'True' Quadrilateral Interpolation on AMD?

On following the recommendations of this thread, I tried to achieve ‘true quadrilateral interpolation’ via a geometry shader as was suggested in slide 21 of an NVIDIA presentation.

I modified the ogl-330-primitive-smooth-shading sample in Groovounet’s OpenGL Sample Pack as follows:
1)Changed the colors to match NVIDIA’s presentation
2)Added the directive ‘layout (lines_adjacency) in’ to the geometry shader.
3) Create a static ELEMENT_ARRAY_BUFFER buffer whose contents held the following indices: { 0,1,3,2 };
4)Bound the named ELEMENT_ARRAY_BUFFER to the Right side rendering, and updated the draw call to the following:

glDrawElementsInstancedBaseVertex(GL_LINES_ADJACENCY, 4, GL_UNSIGNED_SHORT, NULL, 1, 0);

However, the result of the rendering is the ‘backslash’ split that is referred to in NVIDIA’s presentation.

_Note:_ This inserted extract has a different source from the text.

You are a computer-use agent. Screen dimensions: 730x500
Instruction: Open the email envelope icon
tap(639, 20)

If I don’t use geometry shader, the result is the ‘slash’ split. Is this a limitation of ATI/AMD hardware (no true QUAD support?) or am I doing something incorrectly. The code is running on an ATI Radeon HD 5000 series.

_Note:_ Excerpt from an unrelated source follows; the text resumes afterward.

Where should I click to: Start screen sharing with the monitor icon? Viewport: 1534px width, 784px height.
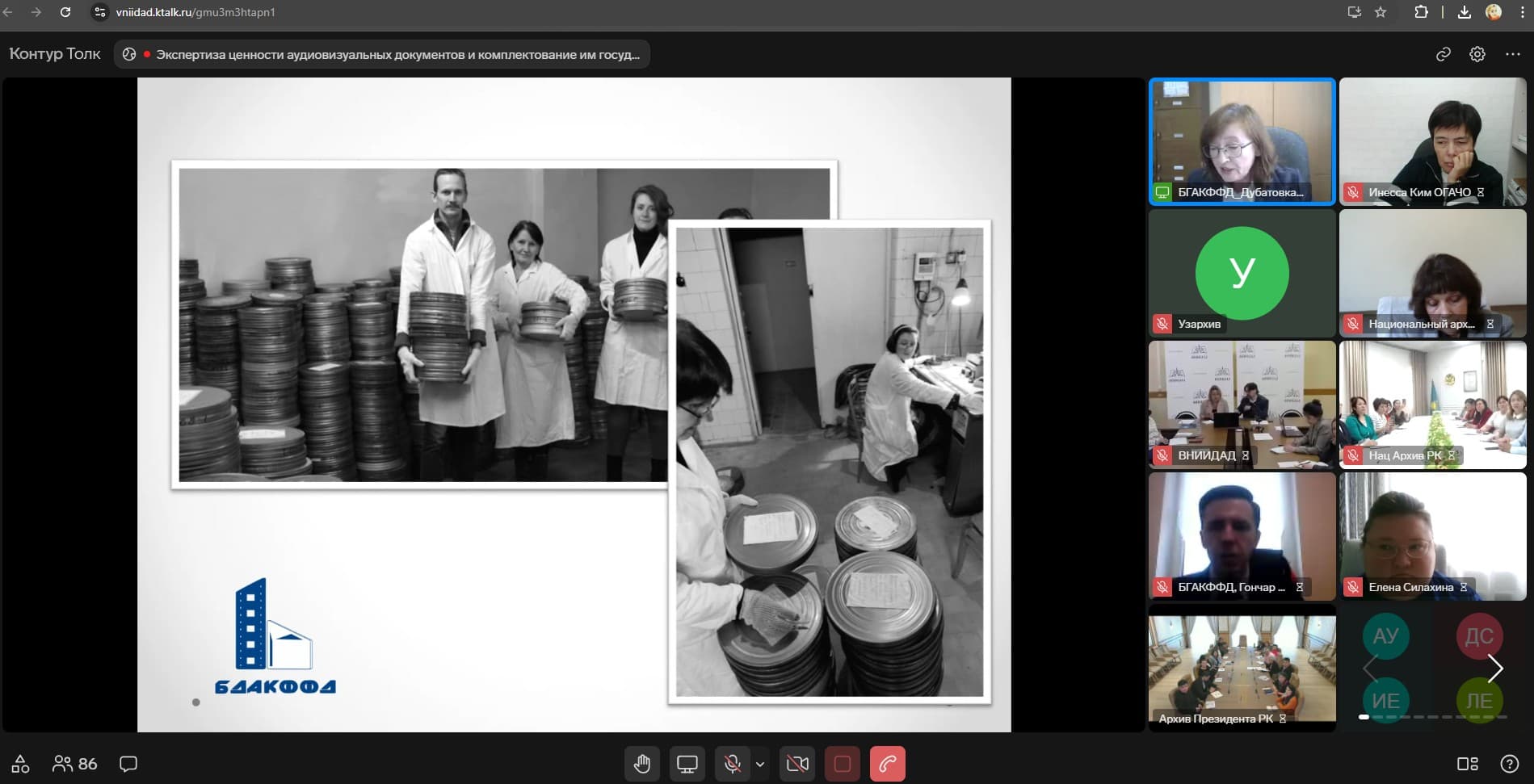point(687,764)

I tried to achieve ‘true quadrilateral interpolation’ via a geometry shader as was suggested in slide 21 of an NVIDIA presentation.

Where in those slides does it say that use of only a geometry shader will result in bilinear interpolation?

The lines_adjacency stuff is just to be able to send four vertices (aka: a quad) to the geometry shader without using GL_QUADS (which is removed in core). The geometry shader still has to write two triangles, which is exactly what you would get with GL_QUADS. Interpolation is still being done by the triangle.

To get proper bilinear interpolation, you need to use a fragment shader.

Is it possible to do bilinear interpolation without some form of texture lookup?

Is it possible to do bilinear interpolation without some form of texture lookup?

I didn’t say anything about a texture lookup. It’s a matter of passing the right data to the fragment shader and having it do the interpolation manually.

Basically, you pass a gl_PointCoord-like value that represents where on the surface the fragment is. This value will interpolate reasonably over a quad’s surface.

Unfortunately, you also need to pass all four of the coordinates you want to interpolate to each vertex (with a “flat” interpolation qualifier), so that the fragment shader can use the gl_PointCoord-like value to do the interpolation manually. So you will use up a lot of inputs/outputs.

Thanks for the info. Definitely sounds like something that isn’t worth the trouble.